La nouveauté, qui n’en est presque pas une, dans ce document, c’est le schéma économique que propose Ennahdha pour remporter les prochaines échéances électorales. Ce schéma est celui d’une économie socio-libérale, mais une économie de marché. «Un schéma de développement inclusif et intégrateur qui tienne compte des constantes nationales et des spécificités culturelles» du pays, dit le document qui ne rappelle pas que la Tunisie est un pays arabe et musulman, selon la Constitution. Cependant, aux rôles, d’initiateur et régulateur pour l’Etat et celui dit «central» de créateur de richesses du secteur privé, Ennahdha ajoute une tierce partie et le choix et loin d’être innocent. Le troisième larron que le document d’Ennahdha présente comme un «renfort à l’économie solidaire», est composé par «les associations, de développement, caritatives, mutuelles», ainsi qu’une nouvelle structure qu’elle se proposerait de mettre en œuvre, qui s’appellerait «l’Institution du travail solidaire et du Takaful» et qui sera financée par «les fonds des biens Habous et de la Zakat».

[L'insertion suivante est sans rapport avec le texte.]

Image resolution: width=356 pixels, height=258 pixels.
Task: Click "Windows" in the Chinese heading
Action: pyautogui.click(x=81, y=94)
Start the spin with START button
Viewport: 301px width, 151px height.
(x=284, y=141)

Là, tout est presque dit et l’on se rend aisément compte que le serpent, bien qu’ayant fait une mue, reste le même reptile du péché originel d’Adam & Eve, la tentation d’Ennahdha qui fera croquer la pomme interdite par les futures ouailles du Cheikh.

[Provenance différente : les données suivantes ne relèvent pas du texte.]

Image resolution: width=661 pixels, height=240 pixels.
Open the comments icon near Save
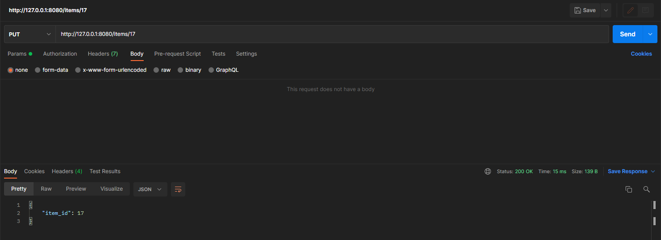(x=645, y=10)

Il est, à ce stade, inutile de rappeler que l’associatif et le caritatif sont le terreau de l’activité des missionnaires d’Ennahdha. Un terreau où le financement est le plus opaque et le plus difficile à contrôler.

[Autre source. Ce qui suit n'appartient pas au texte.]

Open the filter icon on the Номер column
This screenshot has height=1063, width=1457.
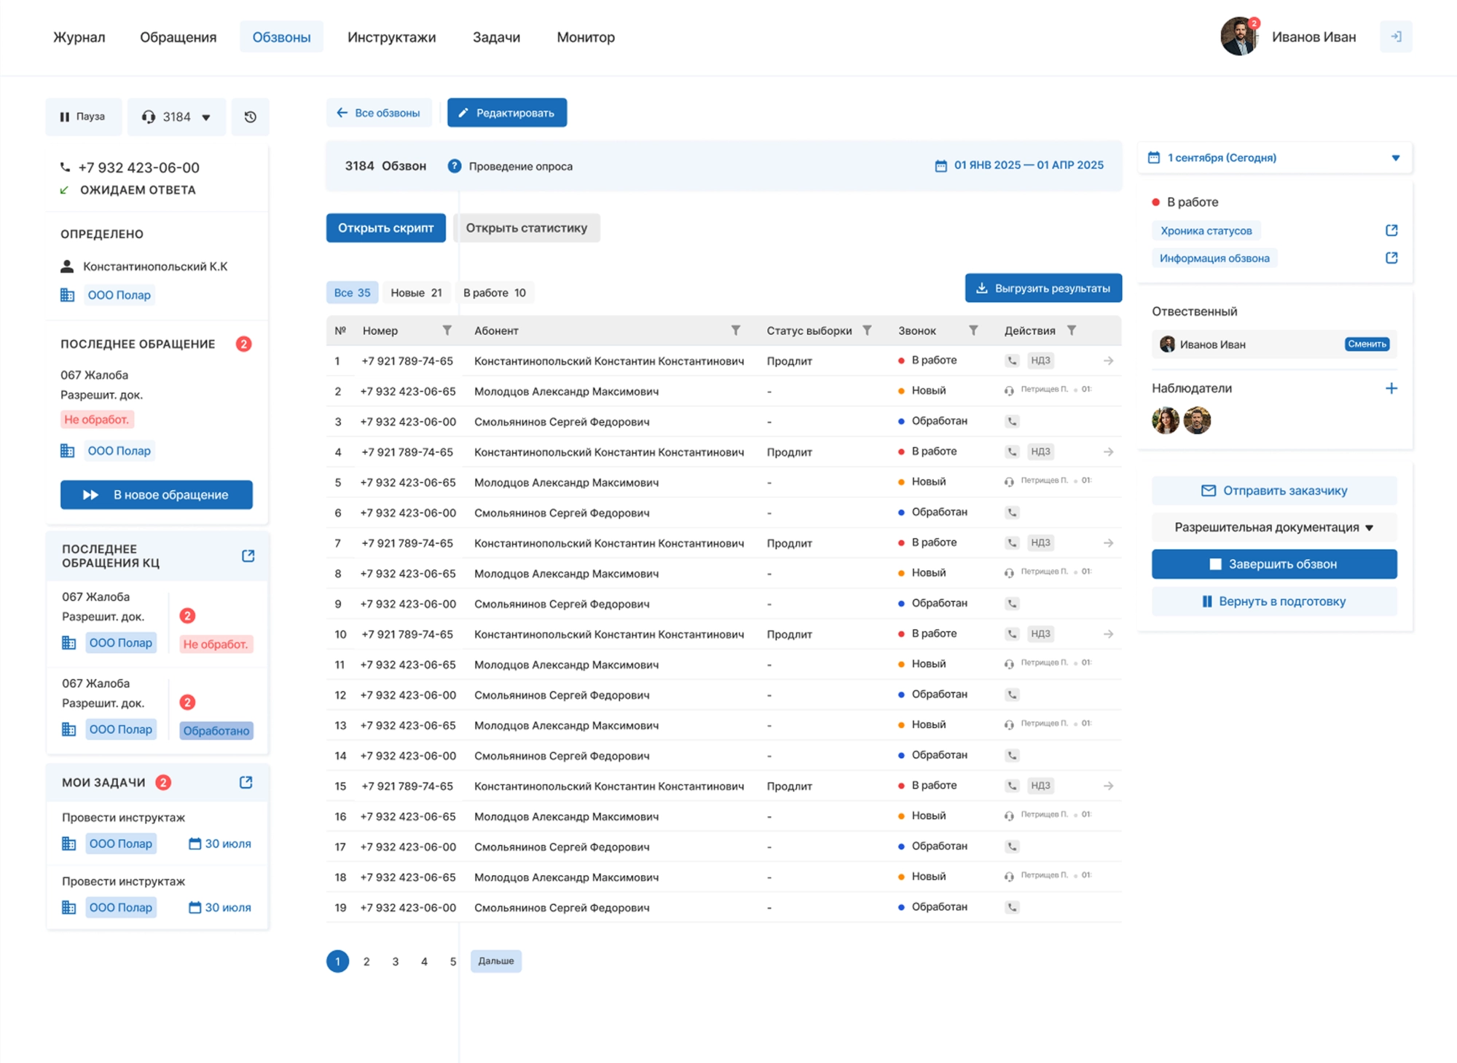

Et c’est manifestement le bras prosélytique d’Ennahdha qui sera la colonne vertébrale  de ce tiers secteur dont parle le document d’Ennahdha, et qui aura la tâche de lui apporter tout le soutien, idéologique d’abord et logistique ensuite pour remporter les prochaines échéances électorales haut la main.

  • «Business as usual», mais rendu Halal par une «finance islamique» à tout-va

A lire le document d’Ennahdha, on se rend aisément compte que le nouveau schéma de développement est presqu’exactement celui de l’ancien régime. Celui d’une économie du marché où l’Etat est le régulateur et le secteur privé le créateur de richesses avec toutes les composantes d’une économie tournée vers le partenariat occidental et les outils d’une économie libérale. «Business as usual» donc où les riches s’enrichiront et les autres seront aidés par l’Etat-providence ou les bras, financiers et prosélytique, des partis. Et pour donner bonne conscience à ses ouailles, anciennes et futures, tout cela se fera dans le respect des directives de la Chariaa et de manière Halal.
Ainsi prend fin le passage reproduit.